» **Exercise prompt**: Reproduce verbatim the lines beginning with the one that contains "Apple Watch (569, 1887)" and continuing through the final line of the records, with both ends included.

» **Input data**:
::::

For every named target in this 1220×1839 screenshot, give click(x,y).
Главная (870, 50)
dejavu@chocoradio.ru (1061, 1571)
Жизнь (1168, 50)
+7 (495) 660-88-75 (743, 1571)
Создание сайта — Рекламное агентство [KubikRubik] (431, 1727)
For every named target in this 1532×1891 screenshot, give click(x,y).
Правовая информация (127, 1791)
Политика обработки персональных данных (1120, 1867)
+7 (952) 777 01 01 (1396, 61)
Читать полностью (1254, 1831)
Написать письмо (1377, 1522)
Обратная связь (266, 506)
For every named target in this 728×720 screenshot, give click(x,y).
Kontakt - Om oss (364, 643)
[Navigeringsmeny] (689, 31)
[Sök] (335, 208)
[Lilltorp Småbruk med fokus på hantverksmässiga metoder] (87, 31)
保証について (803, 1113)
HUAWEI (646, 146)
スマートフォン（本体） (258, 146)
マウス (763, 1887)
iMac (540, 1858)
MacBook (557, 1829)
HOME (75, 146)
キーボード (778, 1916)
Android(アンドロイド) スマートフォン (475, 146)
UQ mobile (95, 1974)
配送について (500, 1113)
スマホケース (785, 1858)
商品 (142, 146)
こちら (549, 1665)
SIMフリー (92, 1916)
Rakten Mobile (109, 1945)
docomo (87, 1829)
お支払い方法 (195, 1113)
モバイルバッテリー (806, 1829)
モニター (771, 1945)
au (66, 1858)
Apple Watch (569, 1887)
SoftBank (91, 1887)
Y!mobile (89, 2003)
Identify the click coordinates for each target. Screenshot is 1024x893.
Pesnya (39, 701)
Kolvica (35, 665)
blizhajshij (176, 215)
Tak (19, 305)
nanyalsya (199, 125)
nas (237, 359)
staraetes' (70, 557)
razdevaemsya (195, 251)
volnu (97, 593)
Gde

::::

» **Finished task**:
Apple Watch (569, 1887)
SoftBank (91, 1887)
Y!mobile (89, 2003)
Identify the click coordinates for each target. Screenshot is 1024x893.
Pesnya (39, 701)
Kolvica (35, 665)
blizhajshij (176, 215)
Tak (19, 305)
nanyalsya (199, 125)
nas (237, 359)
staraetes' (70, 557)
razdevaemsya (195, 251)
volnu (97, 593)
Gde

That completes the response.